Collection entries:
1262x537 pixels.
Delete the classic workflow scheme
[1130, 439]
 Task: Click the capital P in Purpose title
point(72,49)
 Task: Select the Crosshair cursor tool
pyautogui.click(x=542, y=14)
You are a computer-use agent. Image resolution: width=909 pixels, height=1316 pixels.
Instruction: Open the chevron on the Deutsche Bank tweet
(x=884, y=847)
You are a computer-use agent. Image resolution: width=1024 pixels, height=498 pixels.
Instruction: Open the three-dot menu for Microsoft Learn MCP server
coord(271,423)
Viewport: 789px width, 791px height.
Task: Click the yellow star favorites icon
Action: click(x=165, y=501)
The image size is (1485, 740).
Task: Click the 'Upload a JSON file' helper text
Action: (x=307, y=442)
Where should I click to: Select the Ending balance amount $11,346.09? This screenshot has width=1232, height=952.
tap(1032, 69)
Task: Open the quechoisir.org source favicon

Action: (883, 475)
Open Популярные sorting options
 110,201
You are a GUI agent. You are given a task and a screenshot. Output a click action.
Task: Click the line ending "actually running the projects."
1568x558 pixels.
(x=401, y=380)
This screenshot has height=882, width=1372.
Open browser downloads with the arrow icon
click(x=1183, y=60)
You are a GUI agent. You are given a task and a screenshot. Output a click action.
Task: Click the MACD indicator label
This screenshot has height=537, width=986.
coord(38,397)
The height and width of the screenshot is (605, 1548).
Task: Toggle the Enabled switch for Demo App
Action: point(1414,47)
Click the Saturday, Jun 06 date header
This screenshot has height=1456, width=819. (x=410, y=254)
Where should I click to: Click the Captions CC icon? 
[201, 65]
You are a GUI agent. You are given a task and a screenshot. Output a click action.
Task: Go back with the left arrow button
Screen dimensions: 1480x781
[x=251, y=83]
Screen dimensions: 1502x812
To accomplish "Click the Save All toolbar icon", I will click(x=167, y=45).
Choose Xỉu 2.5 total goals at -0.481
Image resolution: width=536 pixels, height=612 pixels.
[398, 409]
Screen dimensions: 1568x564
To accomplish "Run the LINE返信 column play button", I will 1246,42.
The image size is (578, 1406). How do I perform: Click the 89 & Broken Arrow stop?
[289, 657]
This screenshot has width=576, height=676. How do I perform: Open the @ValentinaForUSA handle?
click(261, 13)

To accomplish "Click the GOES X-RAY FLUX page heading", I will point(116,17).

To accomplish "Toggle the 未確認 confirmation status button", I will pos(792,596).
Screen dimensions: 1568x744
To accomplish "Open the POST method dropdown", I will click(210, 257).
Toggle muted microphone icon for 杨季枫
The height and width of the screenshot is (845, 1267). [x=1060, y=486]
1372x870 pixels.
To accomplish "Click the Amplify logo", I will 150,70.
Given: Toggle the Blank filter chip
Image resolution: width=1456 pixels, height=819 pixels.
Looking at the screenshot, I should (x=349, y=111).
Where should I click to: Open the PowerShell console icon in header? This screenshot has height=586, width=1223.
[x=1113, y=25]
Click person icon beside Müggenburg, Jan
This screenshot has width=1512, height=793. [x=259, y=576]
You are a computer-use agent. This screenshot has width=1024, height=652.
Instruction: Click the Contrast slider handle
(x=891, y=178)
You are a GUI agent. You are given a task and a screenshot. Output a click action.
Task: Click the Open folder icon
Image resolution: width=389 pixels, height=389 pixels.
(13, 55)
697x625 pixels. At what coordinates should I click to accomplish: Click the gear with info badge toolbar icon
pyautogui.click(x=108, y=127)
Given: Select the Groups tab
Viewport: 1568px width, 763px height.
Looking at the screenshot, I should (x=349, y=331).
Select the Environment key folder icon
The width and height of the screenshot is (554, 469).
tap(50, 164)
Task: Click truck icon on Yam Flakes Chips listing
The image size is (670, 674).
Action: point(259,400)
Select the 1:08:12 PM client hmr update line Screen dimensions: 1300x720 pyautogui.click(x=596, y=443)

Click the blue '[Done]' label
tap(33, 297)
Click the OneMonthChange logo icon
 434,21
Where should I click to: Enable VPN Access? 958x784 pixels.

Task requirements:
Gather every line in the records that contains the string "dimensions", copying each one in full.

Problem solution:
Screen dimensions: 1480x781
Screen dimensions: 1502x812
Screen dimensions: 1568x564
Screen dimensions: 1568x744
Select the 1:08:12 PM client hmr update line Screen dimensions: 1300x720 pyautogui.click(x=596, y=443)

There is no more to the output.